Write exactly, with no line omitted or added, the span beginning at the line that holds "Task: Click the bullet of the 8/30 item" and ending at the last line of the records.
───── LISTED ENTRIES ─────
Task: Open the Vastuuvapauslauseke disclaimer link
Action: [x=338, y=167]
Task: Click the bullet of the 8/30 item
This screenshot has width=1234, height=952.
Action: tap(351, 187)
─────
● **EXERCISE SOLUTION**:
Task: Click the bullet of the 8/30 item
This screenshot has width=1234, height=952.
Action: tap(351, 187)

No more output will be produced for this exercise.